Посадил на колени и, уткнувшись тёплой, мягкой бородой в щёку мне, памятно сказал:

- Дядя твой жену насмерть забил, замучил, а теперь его совесть дёргает, - понял? Тебе всё надо понимать, гляди, а то пропадёшь!

С Григорием - просто, как с бабушкой, но жутко, и кажется, что он из-под очков видит всё насквозь.

- Как забил? - говорит он не торопясь. - А так: ляжет спать с ней, накроет её одеялом с головою и тискает, бьёт. Зачем? А он поди и сам не знает.

И, не обращая внимания на Ивана, который, возвратясь с охапкой дров, сидит на корточках перед огнём, грея руки, мастер продолжает внушительно:

- Может, за то бил, что была она лучше его, а ему завидно. Каширины, брат, хорошего не любят, они ему завидуют, а принять не могут, истребляют! Ты вот спроси-ка бабушку, как они отца твоего со света сживали. Она всё скажет - она неправду не любит, не понимает. Она вроде святой, хоть и вино пьёт, табак нюхает. Блаженная как бы. Ты держись за неё крепко...

Он оттолкнул меня, и я вышел на двор, удручённый, напуганный. В сенях дома меня догнал Ванюшка, схватил за голову и шепнул тихонько:

- Ты не бойся его, он добрый; тыгляди прямо в глаза ему, он это любит.

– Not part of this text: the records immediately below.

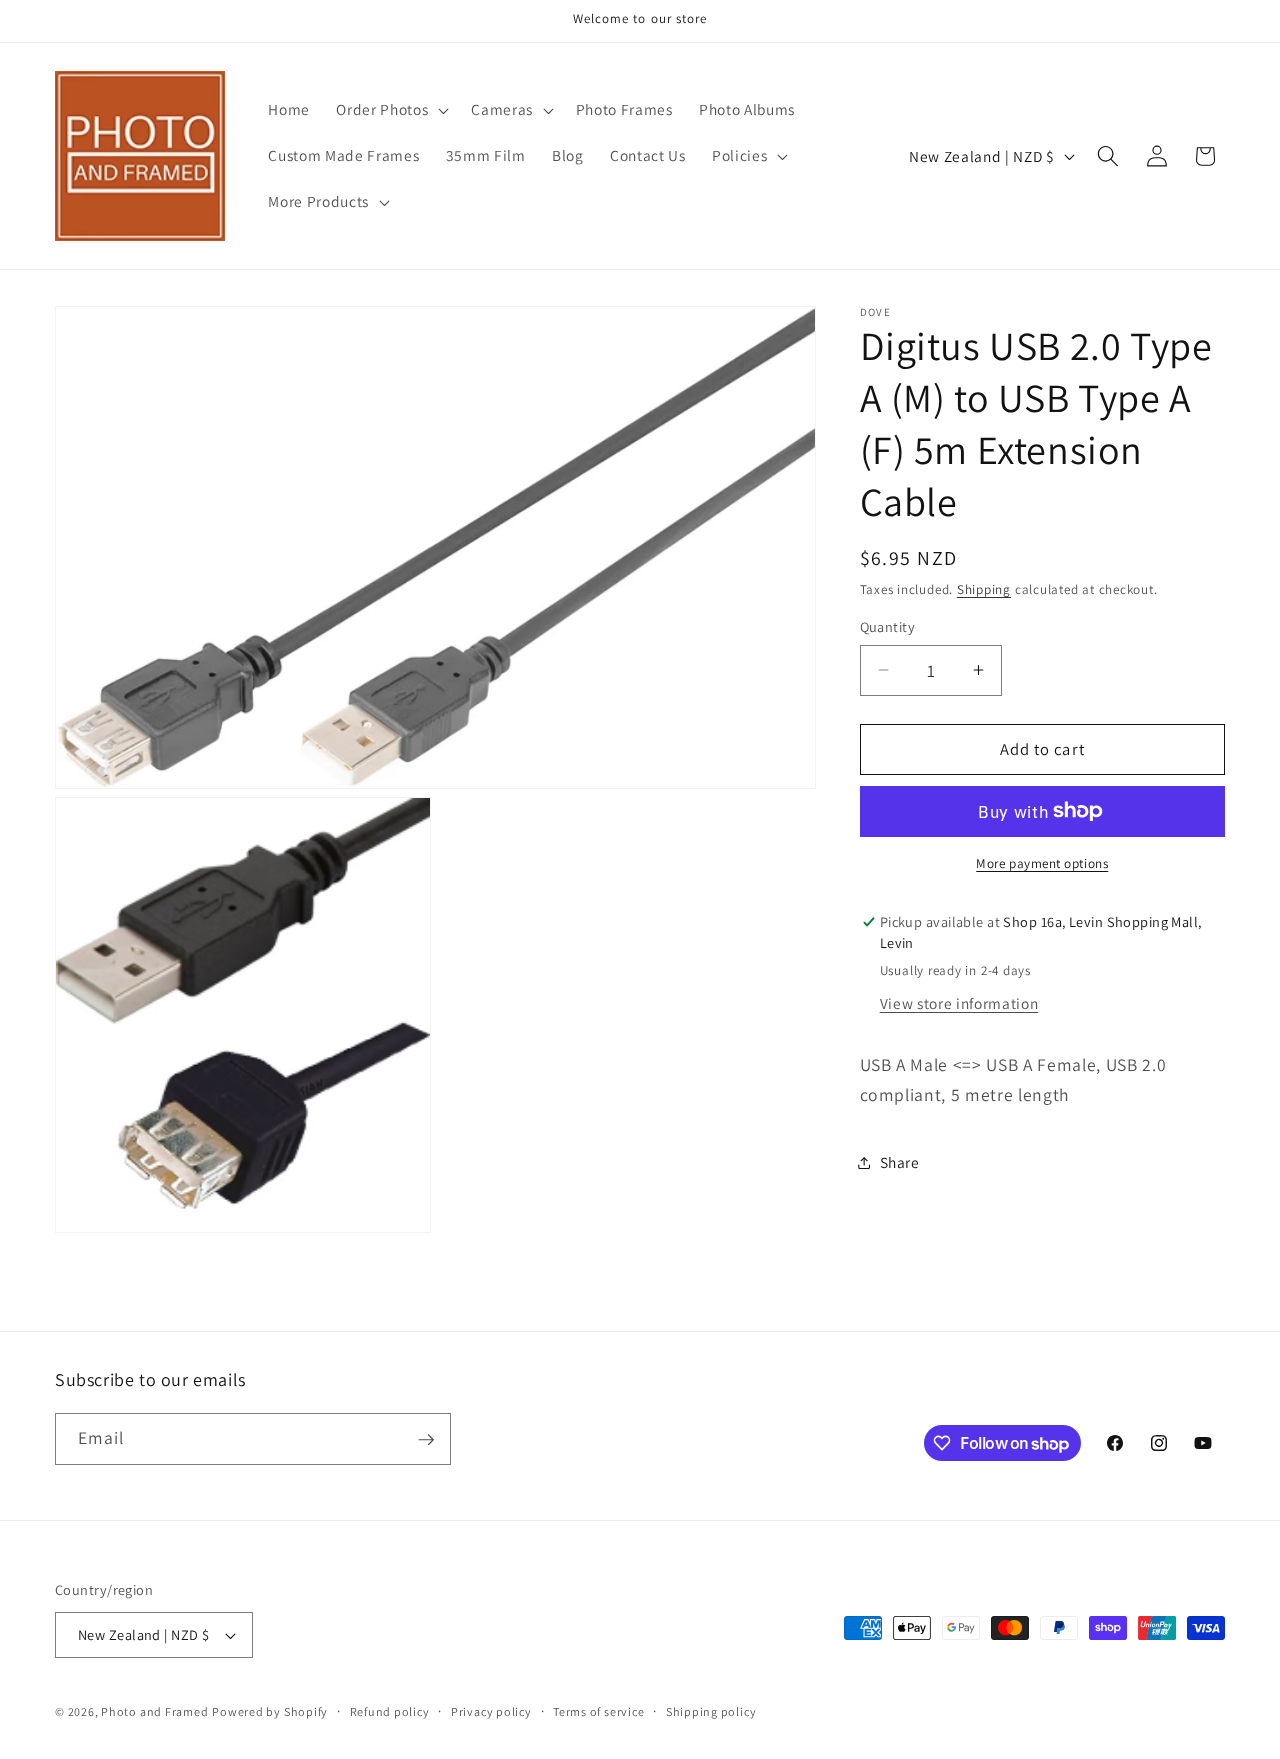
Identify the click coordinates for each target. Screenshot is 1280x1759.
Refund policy (390, 1711)
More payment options (1042, 863)
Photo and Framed (154, 1711)
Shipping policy (711, 1711)
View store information (959, 1003)
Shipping (984, 589)
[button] (390, 110)
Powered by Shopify (270, 1711)
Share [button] (900, 1162)
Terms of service (598, 1711)
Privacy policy (491, 1711)
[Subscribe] (426, 1440)
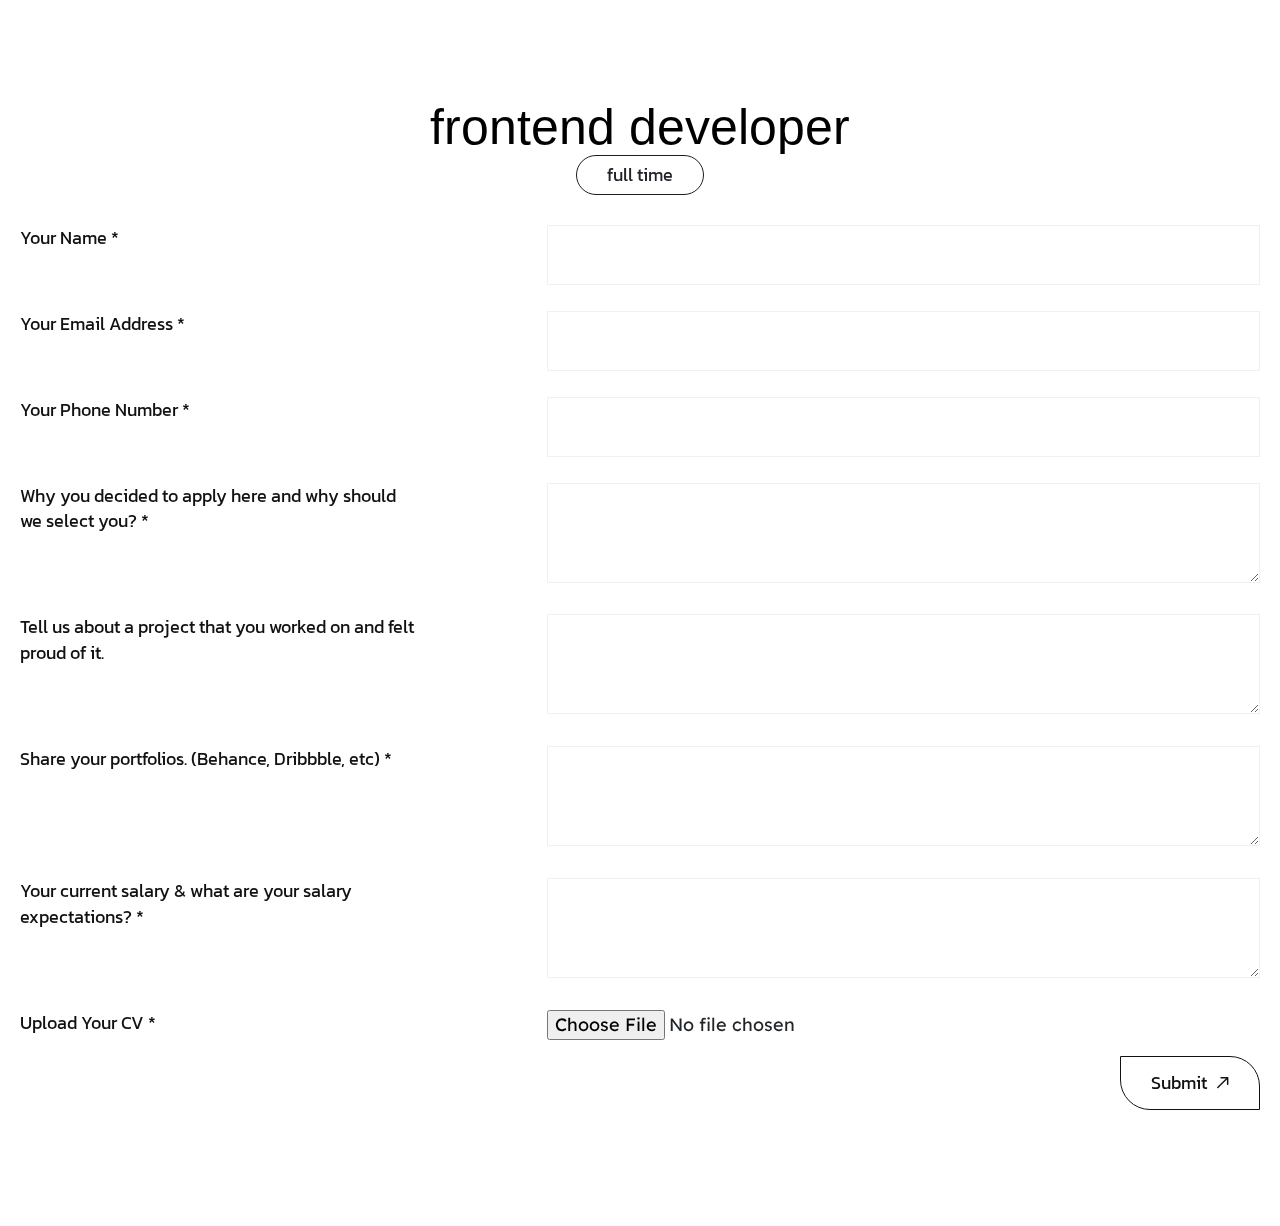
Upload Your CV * (88, 1022)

Всё было странно и волновало. Я не знал другой жизни, но смутно помнил, что отец и мать жили не так: были у них другие речи, другое веселье, ходили и сидели они всегда рядом, близко. Они часто и подолгу смеялись вечерами, сидя у окна, пели громко; на улице собирались люди, глядя на них. Лица людей, поднятые вверх, смешно напоминали мне грязные тарелки после обеда. Здесь смеялись мало, и не всегда было ясно, над чем смеются. Часто кричали друг на друга, грозиличем-то один другому, тайно шептались в углах. Дети были тихи, незаметны; они прибиты к земле, как пыль дождём. Я чувствовал себя чужим в доме, и вся эта жизнь возбуждала меня десятками уколов, настраивая подозрительно, заставляя присматриваться ко всему с напряжённым вниманием.